Le livre de l’Italien Enzo Bianchi1, fondateur et prieur de la Communauté de Bose, part d’un fait inquiétant bien que connu: suite à la réforme de Vatican II, certains psaumes sont supprimés ou mutilés dans la liturgie des heures de l’Eglise catholique. En fin de volume, l’auteur donne la liste exhaustive des psaumes concernés. En 1968, le pape Paul VI avait ordonné l’expurgation des psaumes dit imprécatoires, ceux qui s’adressent à Dieu en prononçant des malédictions contre l’ennemi. Par exemple, le psaume LVIII, en parlant des impies, dit ceci:

Ô Dieu, brise en leur bouche leurs dents,

Arrache les crocs des lionceaux, Yahvé.

Qu’ils s'écoulent comme les eaux qui s’en vont,

Comme l’herbe qu’on piétine, qu’ils se fanent!

Comme la limace qui s'en va fondant.

Ou l’avorton de la femme qui ne voit pas le soleil! (LVIII, 7-9)

Comme le constate avec force Bianchi, l’épuration des versets contenant des imprécations va à l’encontre de ce que déclare le Christ lui-même: «Il faut que s’accomplisse tout ce qui est écrit de moi dans la Loi de Moïse, les Prophètes, et les Psaumes.» (Lc XXIV, 44). Cela, à l’évidence, inclut les psaumes imprécatoires.

En se livrant à une analyse comparée très fouillée et précise des psaumes et du Nouveau Testament, l’auteur ne se limite pas à dégager leur importance pour le message du Christ; il dénonce également l’hypocrisie des bien-pensants en montrant en quoi le combat du peuple de Moïse et de David est aussi le combat de Jésus contre le mal. C’est  là qu’il se démarque de la soupe molle du Christ lénifiant et doucereux qu’on nous ressert ad nauseam tous les jours de la semaine et tous les dimanches matin. Ces discours infantilisants de «tout est amour» contribuent à la suppression de la notion de l’ennemi dans nos consciences. C’est dans ce constat que réside l’intérêt principal de ce livre.
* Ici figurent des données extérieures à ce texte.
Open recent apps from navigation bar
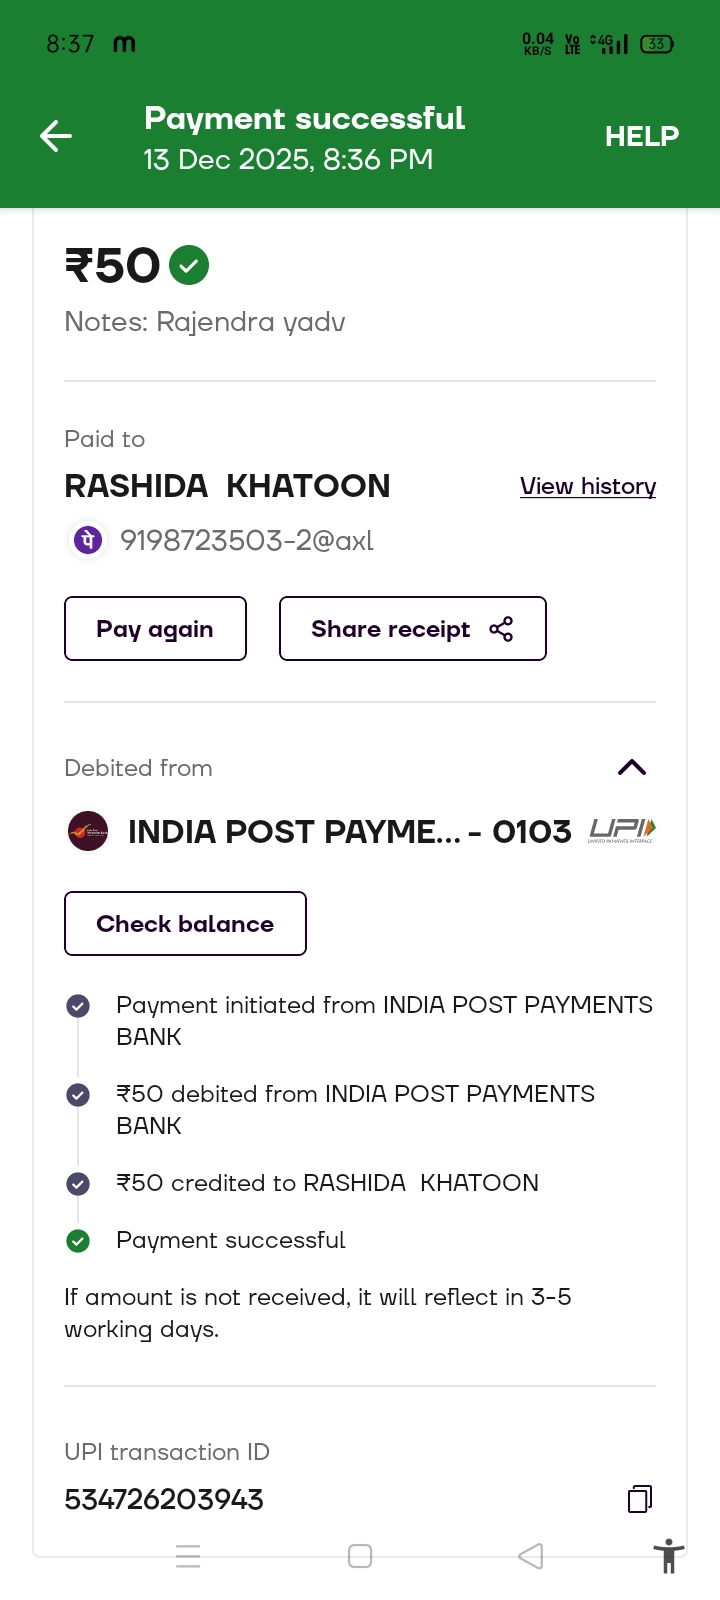pos(188,1556)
Les psaumes, et les psaumes imprécatoires en particulier, sont consubstantiels à la souffrance morale de l’âme chrétienne, car c’est au nom de la loi de Dieu que le Christ est venu combattre la loi du péché, c’est-à-dire le monde. Il est venu affronter le mal, combattre l’impie et sauver le juste, comme il est écrit dans les psaumes. Dans les psaumes imprécatoires, l’homme accuse Dieu. Il crie son indignation de voir que souvent les justes sont punis et les méchants récompensés parce que cela est insupportable à la morale de l’homme qui a confiance en Dieu. L’homme juste implore Dieu pour qu’il lui rende justice et qu’il punisse les méchants. Il lui reproche de ne pas le faire comme il faudrait le faire: «Pourquoi Yahvé, restes-tu loin / te caches-tu aux temps de détresse?» (Ps X, 1)
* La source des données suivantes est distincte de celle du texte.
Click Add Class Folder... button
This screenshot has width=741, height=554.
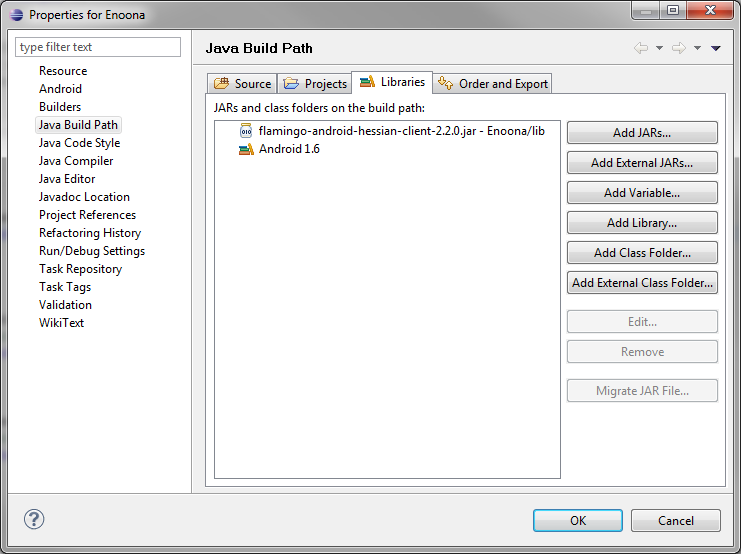coord(642,253)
Le livre d’Enzo Bianchi nous rappelle que si Dieu est amour, il est aussi juge et que nous sommes engagés dans un temps eschatologique, que croire en Dieu, c’est aimer avec violence, que le scandale de la Croix est la punition de l’Innocence, et que tout chrétien doit combattre le mal.

Notes:

1 Enzo Bianchi, La Violence de Dieu, Editions Cabédita, Bière, 2015, 94 p.